Nuclear Non-proliferation Treaty
- After Communist China conducted the nuclear tests in October 1964, the five nuclear powers (US, USSR, UK, France, and China) had tried to impose the Nuclear Non-proliferation Treaty (NPT), 1968 on the rest of the world.
- Three main objectives of the treaty are non-proliferation, disarmament, and the right to peacefully use nuclear technology.
- India always considered the NPT as discriminatory and had refused to sign it.
Advantages of No First Use Policy
- The NFU policy facilitates a restrained nuclear weapons programme without tactical weapons and a complicated command and control system.
- The doctrine minimises the probability of nuclear use by avoiding the deployment of weapons on hair-trigger alert and keeping the arms-race in check.
- Strict adherence to the doctrine can strengthen India’s efforts to gain membership in the Nuclear Supplier Group (NSG) and United Nations Security Council (UNSC).
- Despite being a non-signatory to the Non-Proliferation Treaty, India’s declared NFU pledge has contributed towards legitimising itself as a nuclear power, evinced in the Nuclear Suppliers Group waiver and Indo-US Civil Nuclear Agreement.
Implications of abandoning NFU for India
- India is now a member of most of the technology denial regimes such as the Missile Technology Control regime (MTCR) and the Wassenaar Arrangement.

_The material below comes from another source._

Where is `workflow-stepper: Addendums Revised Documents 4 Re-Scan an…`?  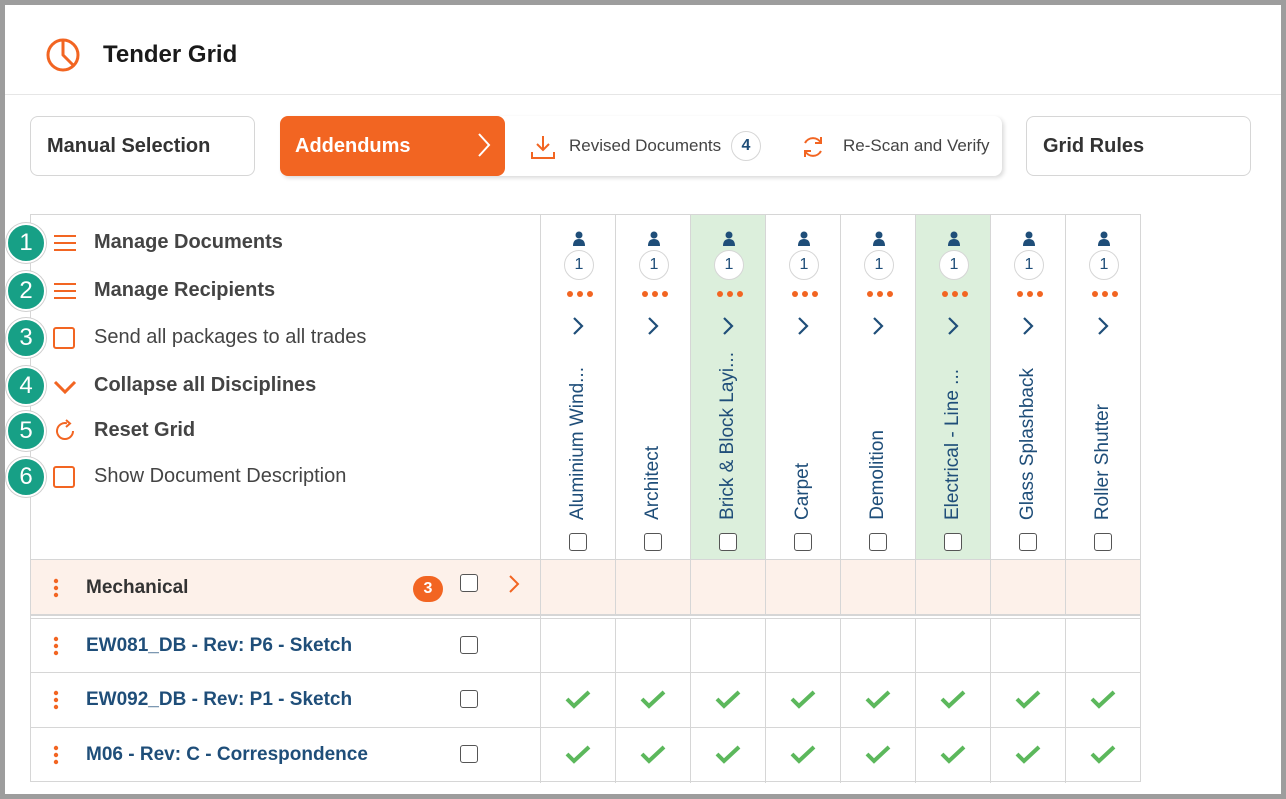
workflow-stepper: Addendums Revised Documents 4 Re-Scan an… is located at coordinates (641, 146).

It is also actively pursuing full membership of the Nuclear Suppliers Group(NSG). Revoking the ‘no first use’ pledge would harm India’s nuclear image worldwide.

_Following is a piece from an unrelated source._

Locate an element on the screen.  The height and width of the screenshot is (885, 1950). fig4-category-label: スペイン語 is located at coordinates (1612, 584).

- Withdrawing the NFU policy and making a declaration to that effect such a step will abrogate India’s commitment to the universal goal of nuclear disarmament and upset the regional balance in the sub-continent.
- Abrogating the doctrine would signal a first use posture by India, thus reducing the space for conventional warfare below the nuclear threshold.
- This could also severely corrode India’s ability to limit Pakistan’s offensive tactics and policies at the conventional level.
- The decision to abandon the doctrine can send a deliberate signal of provocation to China.
- Nuclear preemption is a costly policy as it requires massive investment not only in weapons and delivery systems but also intelligence, surveillance and reconnaissance (ISR) infrastructure.